VOIR
Catherine Raspail
Voir. Regarder. Voir et regarder.
Regarder ou voir.
Le regard glisse ou s’attarde, fixe ou ignore, s’ajuste ou se noie dans le vague.
Voir, et comprendre que le soleil inonde la ville, que la bouche de métro est au bout de la rue, que le trottoir s’interrompt et ouvre sur un parking.
Voir la foule à l’arrêt de bus, le gris d’acier du ciel par la fenêtre, la brume épaisse qui monte du sol humide, l’écran de l’ordinateur qui s’allume enfin et savoir que la journée sera rude.
Regarder le mouvement des arbres qui, souples, plient et dansent sous la force du vent, le défilé des nuages qui glissent d’ouest en est sans jamais s’arrêter, le frissonnement de l’eau qui ondule sous le souffle de l’air chaud.
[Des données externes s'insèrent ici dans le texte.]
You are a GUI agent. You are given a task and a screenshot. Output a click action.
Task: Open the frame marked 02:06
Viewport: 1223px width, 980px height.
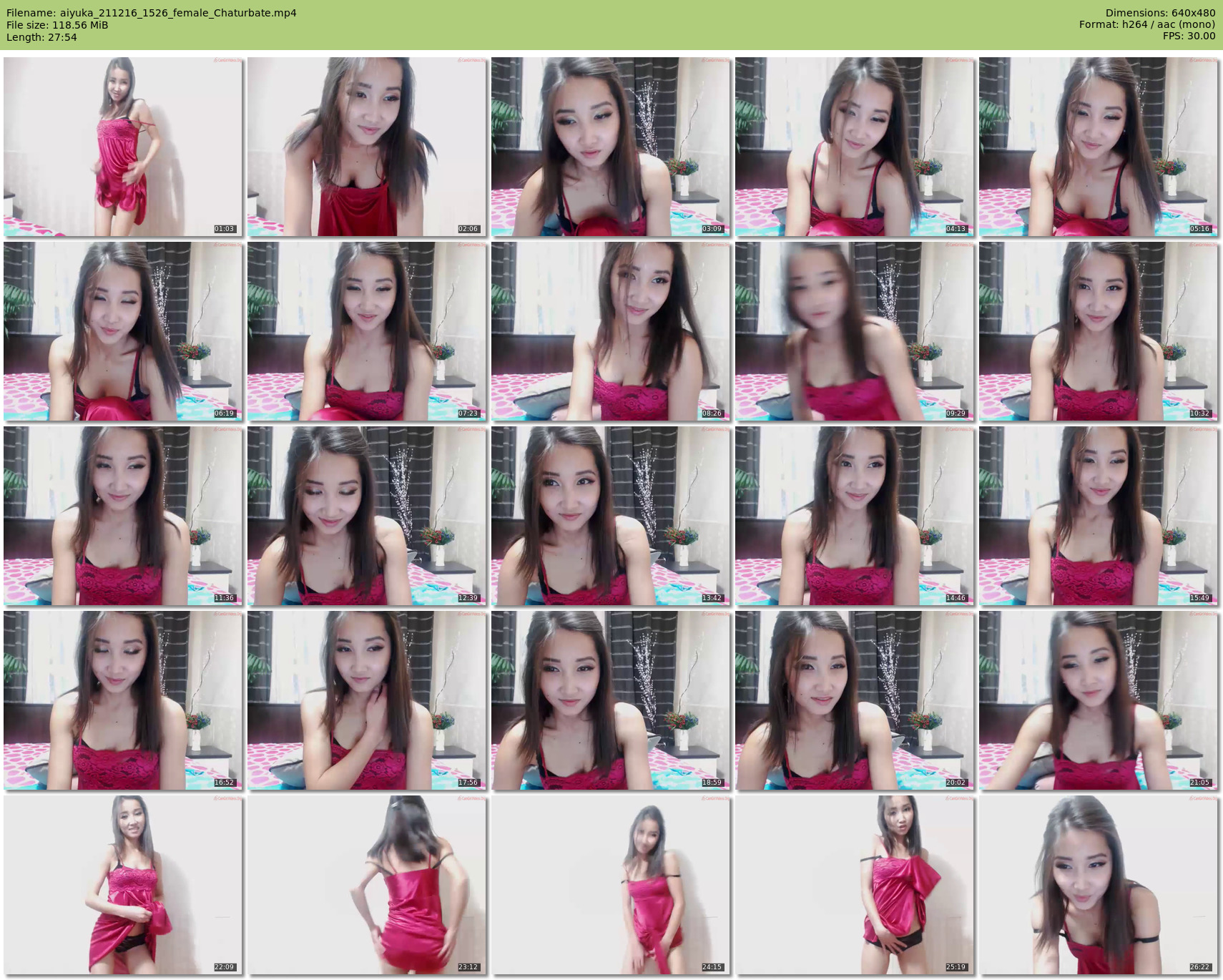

Le photographe ne voit pas. Il regarde. Il pèse et soupèse la vie en action sous ses yeux, le cœur du monde qui bat, la sève ou le sang qui circulent, la chorégraphie animale qui agite le vivant.
Il regarde et s’intéresse. Ses yeux suivent le film toujours recommencé de la couleur du vent, de la chaleur de l’ombre, de l’éclat aveuglant d’une feuille, du mouvement de ton bras, d’une main dans ses cheveux, de la course du temps, de l’étoile qui file.
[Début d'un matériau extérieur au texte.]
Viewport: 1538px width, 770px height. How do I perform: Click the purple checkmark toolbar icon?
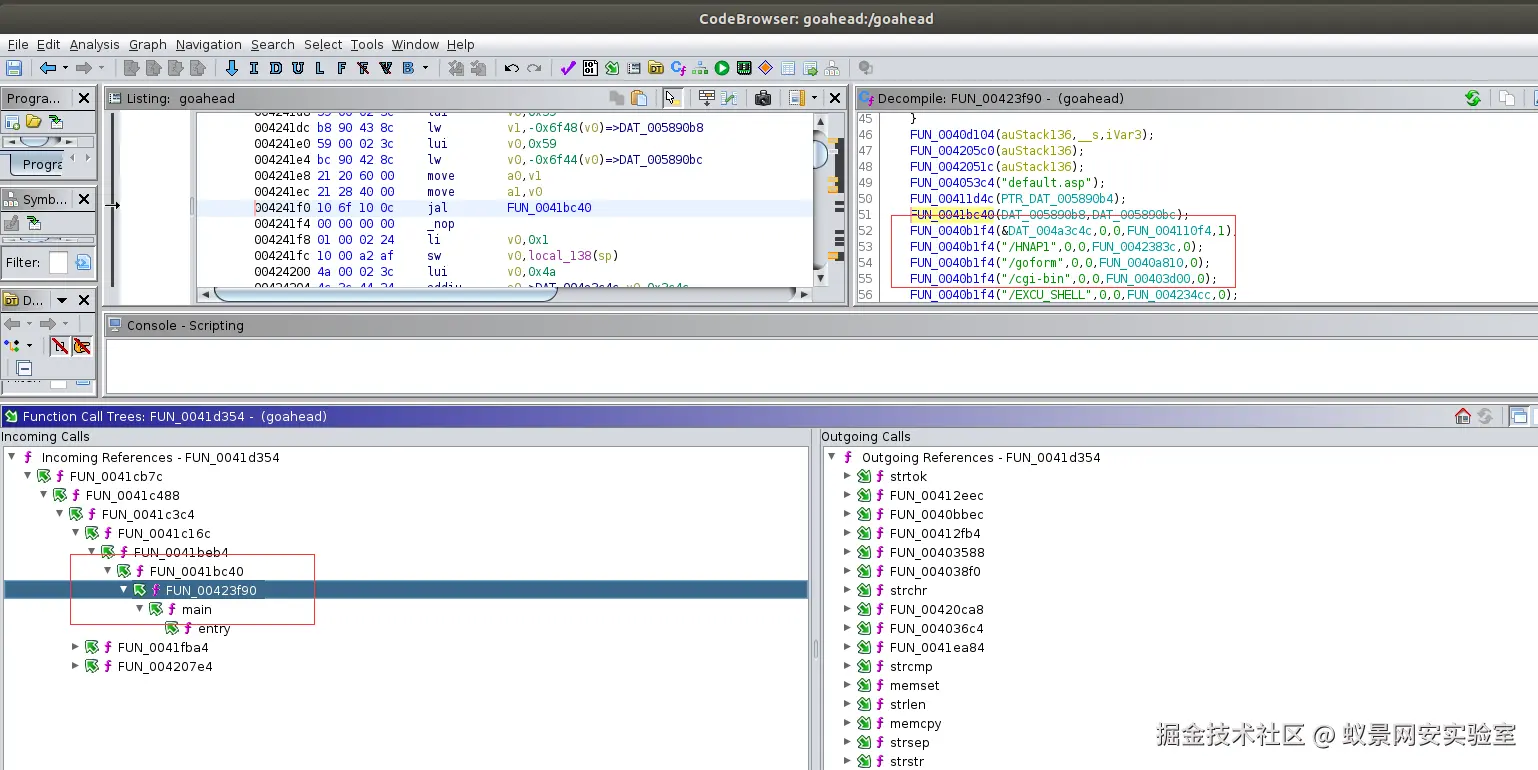click(x=567, y=68)
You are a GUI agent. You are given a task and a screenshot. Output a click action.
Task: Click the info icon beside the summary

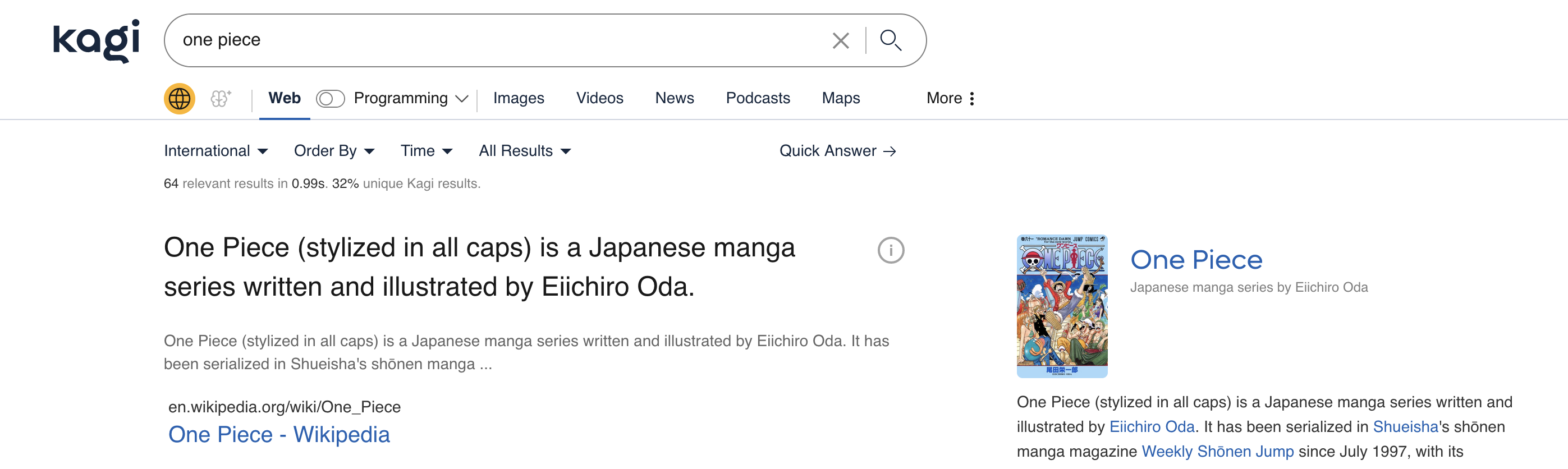891,250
Mais comment rendre compte de cette respiration, de ces frémissements esquissés, de la danse mimée des trembles élancés, des frissons de l’eau bousculée sous le vent ?
De témoin, témoigner.
Mes yeux pour s’émouvoir et les siens pour transcrire.
Comment d’un clic qui fige, immortaliser le balancement du vivant ? Comment, sans l’aide d’une caméra, traduire ce qui constitue la différence essentielle entre la vie et la mort : le mouvement.
Voir ou regarder.
Voir ou constater que le monde est monde et que nous l’habitons.
Regarder ou s’attarder dans la contemplation de la courbe d’une épaule, d’un rayon de soleil se couchant sur la barrière, au fond du pré, de la plume fragile qui chute au ralenti.
« La photographie, c’est se laisser inspirer par la curiosité, assister au jeu d’action de la nature (...) » nous dit Jeffrey Silverthorne.
Le mouvement s’imprime de manière éphémère sur la rétine, résistant peut-être à une petite mort en restant prisonnier de nos souvenirs. Le photographe, grand regardeur, l’emporte avec lui et nous le restitue en noir et blanc, en couleur, en recadrages ou en collages, en grand format ou en vignette.
Et c’est sous son regard et pas un autre, que nous redécouvrons la mouvance, l’impermanence de la vie.
Comme un souffle fragile, vibration éphémère à jamais recommencée.